Generally, the most relevant such powers are contained in sch 1 to the Taxation Administration Act 1953, which allow the Commissioner to do the following for ‘the purposes of a taxation law’:
For a useful discussion of what may constitute ‘reasonable assistance’, and when a person may have ‘custody or control’ and finding that limited lawful defences are available, see Australia and New Zealand Banking Group Limited v Konza [2012] FCAFC 127.
Under either power, a person with knowledge, custody or control may be prosecuted for failing to comply with that power, see the ATO’s media release on the recent McDonald’s case on the notice power.
Critics say that these powers are quite sweeping and lack many of the procedural restrictions and controls that law enforcement agency search warrant powers most frequently feature.
In an important recent case on ATO information gathering, CUB Australia Holding Pty Ltd v FC of T (No 2) 2021 ATC ¶20-799; [2021] FCAFC 171 (the CUB decision), Middleton, McKerracher and Griffiths JJ stated at [16]:
Every statutory power, however widely expressed, is limited by the text, subject matter, scope and purpose of the statute. The purpose of the grant of a power or the purpose for which the power may be exercised and the outer limits of the exercise of the power are generally speaking, to be derived from the statute conferring it: Northern Land Council (at 233) and Haneef v Minister for Immigration and Citizenship [2007] FCA 1273; (2007) 161 FCR 40 (at [287]).

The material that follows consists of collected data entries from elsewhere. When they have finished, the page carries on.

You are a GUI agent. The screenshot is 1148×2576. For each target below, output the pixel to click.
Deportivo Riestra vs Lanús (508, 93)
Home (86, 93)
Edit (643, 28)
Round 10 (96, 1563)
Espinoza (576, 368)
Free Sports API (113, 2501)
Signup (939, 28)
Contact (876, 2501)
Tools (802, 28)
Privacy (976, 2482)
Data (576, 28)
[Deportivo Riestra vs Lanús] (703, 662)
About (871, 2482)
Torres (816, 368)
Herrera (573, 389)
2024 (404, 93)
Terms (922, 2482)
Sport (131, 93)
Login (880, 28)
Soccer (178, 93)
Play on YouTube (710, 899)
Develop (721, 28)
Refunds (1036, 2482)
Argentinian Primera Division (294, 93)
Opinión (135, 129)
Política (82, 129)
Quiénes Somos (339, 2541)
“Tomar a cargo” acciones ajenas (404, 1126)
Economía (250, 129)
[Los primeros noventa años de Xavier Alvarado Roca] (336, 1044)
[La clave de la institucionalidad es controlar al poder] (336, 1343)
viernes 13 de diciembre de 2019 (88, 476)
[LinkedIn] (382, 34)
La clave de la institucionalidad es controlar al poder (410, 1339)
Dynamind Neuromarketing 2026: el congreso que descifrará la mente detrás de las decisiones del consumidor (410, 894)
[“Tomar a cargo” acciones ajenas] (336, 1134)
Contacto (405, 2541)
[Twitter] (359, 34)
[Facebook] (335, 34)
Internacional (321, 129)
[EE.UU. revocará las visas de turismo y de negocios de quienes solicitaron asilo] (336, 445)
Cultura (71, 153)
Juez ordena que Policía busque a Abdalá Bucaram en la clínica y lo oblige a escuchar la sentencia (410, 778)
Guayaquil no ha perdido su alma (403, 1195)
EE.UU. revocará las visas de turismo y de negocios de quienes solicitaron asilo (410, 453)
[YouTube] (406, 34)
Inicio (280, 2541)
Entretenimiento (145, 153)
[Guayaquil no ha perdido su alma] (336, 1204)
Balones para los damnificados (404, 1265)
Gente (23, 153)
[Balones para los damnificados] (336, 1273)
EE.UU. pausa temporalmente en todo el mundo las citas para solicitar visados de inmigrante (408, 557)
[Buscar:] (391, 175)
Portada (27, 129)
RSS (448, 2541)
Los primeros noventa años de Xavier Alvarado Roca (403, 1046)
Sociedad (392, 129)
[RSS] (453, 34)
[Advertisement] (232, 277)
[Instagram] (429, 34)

Looking at the statutory context for giving the Commissioner such powers, the ATO needs to have sufficient information to properly assess taxpayers on the liabilities imposed by Parliament. This concept may be seen reflected in the framing of assessment provisions as follows.
In the statutory context of the Commissioner’s powers, the income tax assessment power under s 166 of ITAA 1936 refers to ‘any other information in the Commissioner’s possession’, which by necessary implication requires that the Commissioner have the ability to obtain such information – ‘for the purposes of a taxation law’, ie s 166 for income tax.
Similarly, in that statutory context, s167 of ITAA 1936 can also be seen as requiring such information to give the Commissioner that ‘reason to believe’ or to make the Commissioner ‘not satisfied with the return furnished’ in order to activate that ‘default assessment’ power ‘for the purposes of a taxation law’, ie s167.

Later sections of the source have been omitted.